#### [Supplied records]
————

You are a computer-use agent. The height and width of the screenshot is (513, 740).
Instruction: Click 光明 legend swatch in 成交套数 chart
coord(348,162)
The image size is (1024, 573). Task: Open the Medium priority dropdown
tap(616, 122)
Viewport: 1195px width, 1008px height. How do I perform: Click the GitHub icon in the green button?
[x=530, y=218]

————

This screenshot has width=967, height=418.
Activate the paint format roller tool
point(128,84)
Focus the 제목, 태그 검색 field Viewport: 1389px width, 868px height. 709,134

————

In the listing above, find the line with "This screenshot has width=967, height=418." and the line with "Focus the 제목, 태그"; set down exactly those two lines and every line between them, nothing more.

This screenshot has width=967, height=418.
Activate the paint format roller tool
point(128,84)
Focus the 제목, 태그 검색 field Viewport: 1389px width, 868px height. 709,134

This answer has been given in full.